The British Labour Party could include electoral reform in its next manifesto after party activists called for an end to the UK’s first-past-the-post (FPTP) electoral system on Wednesday.

Over a quarter of local Labour branches voted to urge leader, Sir Keir Starmer, to end the party’s historical support for FPTP and back replacing it with a proportional representation system.

With Labour set to form a constitutional commission to look into reforming the party’s approach to the union in Spring, activists are putting pressure on the leadership to pursue electoral reform.

According to reports quoting an unnamed party source, the commission is likely to consider including changing the voting system. The source also said it would be “weird” for electoral reform to be “off-limits” as part of extensive constitutional analysis.

More than a quarter – 166 out of 648 – constituency Labour Parties have passed motions demanding a move to proportional voting, with 45 motions carried in 2021 already. Members are urging Sir Keir to follow through with his leadership election promise to “address the fact that millions of people vote in safe seats and they feel their voice doesn’t count. That’s got to be addressed by electoral reform”.

In its present form, the various parties – Conservative, Labour, Lib-Dem, Green etc – field candidates to stand in each of the 650 constituencies. The candidate with the highest number of votes wins the constituency and that represents a seat in Parliament for the relevant party. The party which then wins the most seats is invited to form a government. Proportional representation, on the other hand, takes account of all the votes cast and allocates seats according to how many votes each party received. Recently, there has been a move on all sides to consider proportional representation – for example in the 2015 general election, the United Kingdom Independence Party received about 4 million votes nationwide but only won two seats whereas the Scottish National Party won about 1.5 million votes and won 56 seats.

A Tactical Error?

Traditionally, the two largest parties – Conservative and Labour – have benefited from the FPTP system as it means the electorate tends to vote tactically for the party best-placed to win in their specific constituency. This often leads to majority governments as opposed to the rainbow coalitions in proportional systems, but also means that governments can win landslides with a very low percentage of the votes.
- - - - -
Copy the passage from the article on Labour and electoral reform word for word, from "The British Labour" up to and including "proportional representation system.".

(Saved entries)
- - - - -
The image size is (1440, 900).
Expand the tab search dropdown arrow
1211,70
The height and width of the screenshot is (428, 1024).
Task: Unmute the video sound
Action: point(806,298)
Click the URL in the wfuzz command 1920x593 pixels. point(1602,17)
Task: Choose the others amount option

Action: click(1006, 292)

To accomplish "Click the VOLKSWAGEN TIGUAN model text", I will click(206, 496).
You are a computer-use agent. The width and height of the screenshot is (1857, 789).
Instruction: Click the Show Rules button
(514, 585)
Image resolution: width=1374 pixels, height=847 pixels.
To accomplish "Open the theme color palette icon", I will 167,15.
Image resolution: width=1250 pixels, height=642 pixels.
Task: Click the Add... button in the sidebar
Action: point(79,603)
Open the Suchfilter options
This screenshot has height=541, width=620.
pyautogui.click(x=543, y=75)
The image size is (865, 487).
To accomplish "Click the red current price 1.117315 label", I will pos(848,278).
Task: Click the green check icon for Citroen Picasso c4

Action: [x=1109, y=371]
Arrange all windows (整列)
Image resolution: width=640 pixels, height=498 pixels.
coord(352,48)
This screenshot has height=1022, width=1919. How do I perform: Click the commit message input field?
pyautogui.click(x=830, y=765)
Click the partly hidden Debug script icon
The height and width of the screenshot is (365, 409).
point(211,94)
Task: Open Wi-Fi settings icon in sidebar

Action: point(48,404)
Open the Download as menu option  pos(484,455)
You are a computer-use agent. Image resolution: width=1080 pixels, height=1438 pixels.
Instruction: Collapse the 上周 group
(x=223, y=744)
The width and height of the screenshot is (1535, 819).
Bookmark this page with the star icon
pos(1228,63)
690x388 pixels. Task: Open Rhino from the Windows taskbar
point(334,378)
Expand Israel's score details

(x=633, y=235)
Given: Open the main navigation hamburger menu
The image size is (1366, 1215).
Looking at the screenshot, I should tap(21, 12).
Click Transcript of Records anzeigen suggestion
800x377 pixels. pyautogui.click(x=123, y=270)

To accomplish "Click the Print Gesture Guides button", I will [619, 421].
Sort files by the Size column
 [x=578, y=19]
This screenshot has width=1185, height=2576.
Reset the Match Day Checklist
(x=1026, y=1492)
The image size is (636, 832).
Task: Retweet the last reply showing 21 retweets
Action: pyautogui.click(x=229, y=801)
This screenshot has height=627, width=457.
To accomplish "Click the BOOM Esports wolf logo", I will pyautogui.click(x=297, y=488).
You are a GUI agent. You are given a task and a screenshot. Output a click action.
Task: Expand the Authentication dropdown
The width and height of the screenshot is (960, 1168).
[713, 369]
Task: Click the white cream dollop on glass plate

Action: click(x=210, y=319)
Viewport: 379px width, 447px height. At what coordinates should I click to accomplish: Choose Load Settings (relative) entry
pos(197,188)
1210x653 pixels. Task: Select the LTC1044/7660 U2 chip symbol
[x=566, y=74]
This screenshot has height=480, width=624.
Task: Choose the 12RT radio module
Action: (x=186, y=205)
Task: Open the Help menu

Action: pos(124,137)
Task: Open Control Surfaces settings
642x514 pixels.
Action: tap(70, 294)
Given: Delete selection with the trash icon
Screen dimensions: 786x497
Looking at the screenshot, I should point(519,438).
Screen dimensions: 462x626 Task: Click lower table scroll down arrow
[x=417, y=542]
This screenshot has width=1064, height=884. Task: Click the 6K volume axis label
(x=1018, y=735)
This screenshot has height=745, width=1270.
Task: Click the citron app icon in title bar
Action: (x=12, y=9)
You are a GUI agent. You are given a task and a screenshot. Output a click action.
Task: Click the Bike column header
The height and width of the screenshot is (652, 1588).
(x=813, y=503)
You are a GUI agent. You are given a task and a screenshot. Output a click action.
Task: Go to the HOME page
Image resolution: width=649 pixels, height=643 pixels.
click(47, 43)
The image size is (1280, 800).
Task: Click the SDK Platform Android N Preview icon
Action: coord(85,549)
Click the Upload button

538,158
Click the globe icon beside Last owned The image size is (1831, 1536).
- - - - -
* _Worked solution_:
The British Labour Party could include electoral reform in its next manifesto after party activists called for an end to the UK’s first-past-the-post (FPTP) electoral system on Wednesday.

Over a quarter of local Labour branches voted to urge leader, Sir Keir Starmer, to end the party’s historical support for FPTP and back replacing it with a proportional representation system.